26 June 2014
Ukemi, The Art of Receiving
"In my daydreams, the kindergartener is all grown now, and she has a man or a woman she loves, and the two of them have gone on dates to the pool―my daughter’s backstroke is amazing; the lifeguards make comments about it―and to the local Sonic for cheeseburgers. In the afternoons, between class sessions, she and her boyfriend or girlfriend will tell each other their histories while their roommates are out on errands for birth control. They’ll gossip about mutual friends and they’ll compare notes about the sports they played and how strange their parents’ behaviors are. My daughter’s love interest at college or culinary school will ask her about the photo I’ve sent with her, the one where she’s receiving her orange belt from Master Ochiai and looking into the space above the camera.
“What’s that from?”
“I took karate when I was little,” she’ll say. And this is where I hope she’ll continue with “And I stayed with it through high school. I’m a shodan black belt.”

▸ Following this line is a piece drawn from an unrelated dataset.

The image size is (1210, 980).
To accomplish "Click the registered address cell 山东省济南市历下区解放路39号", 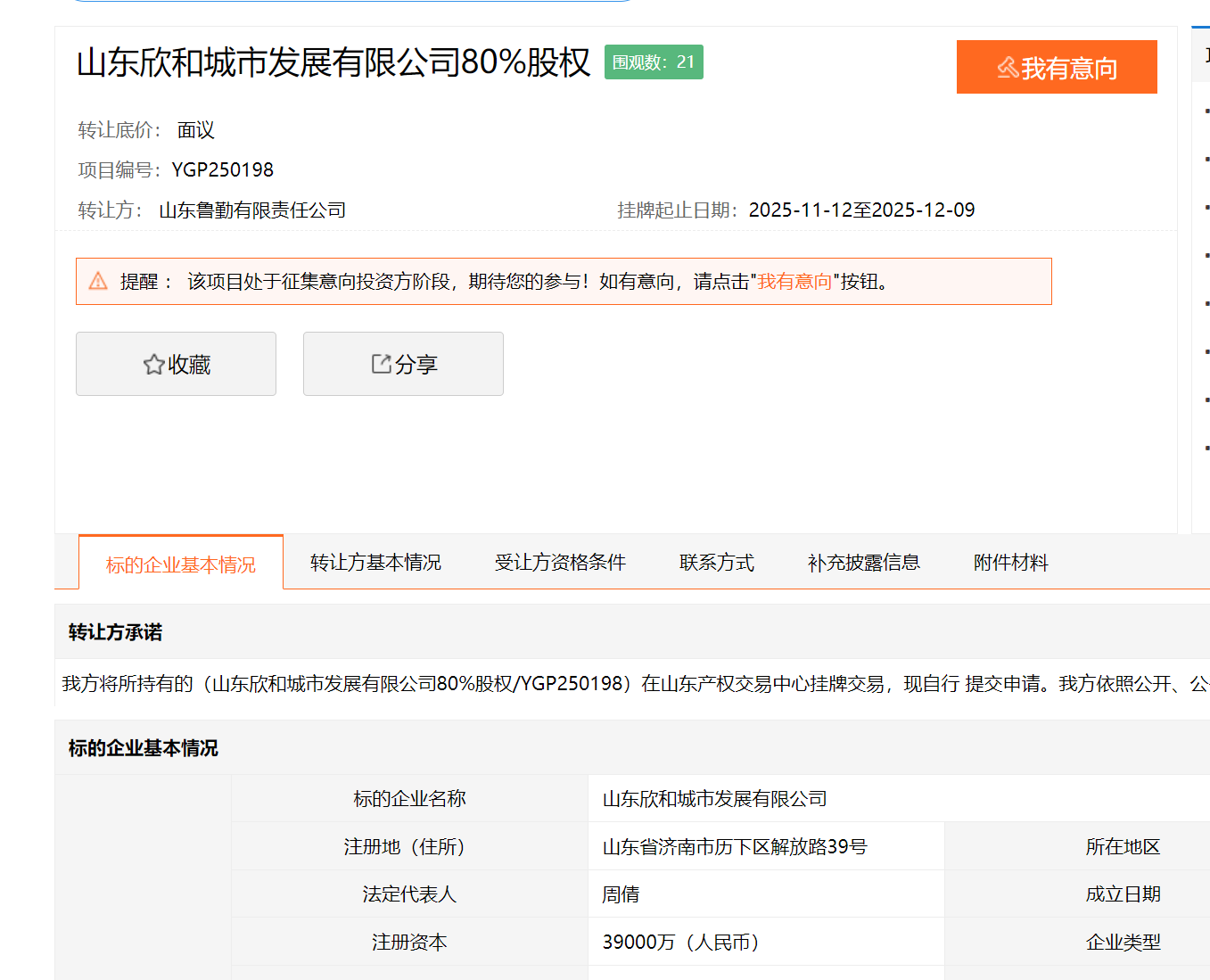I will pyautogui.click(x=734, y=846).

And her significant other will say, “Show me,” and they’ll clear a space in the middle of the dorm room’s floor, kicking over bean bags and Calculus books. They will bow to each other and spar playfully there on the third floor of an expensive room-and-board dormitory, where my daughter will land her friend into a scarf choke on the area rug and will feel the tap-tap-tap of a hand, a matte, a signal to let up. And my daughter will smile because she will feel safe and equal to this person in her life. She will know full well how to cut off circulation to carotids and jugulars, but, more importantly, she’ll know when to release."
From Ukemi, The Art of Receiving By Barrett Bowlin for The Rumpus.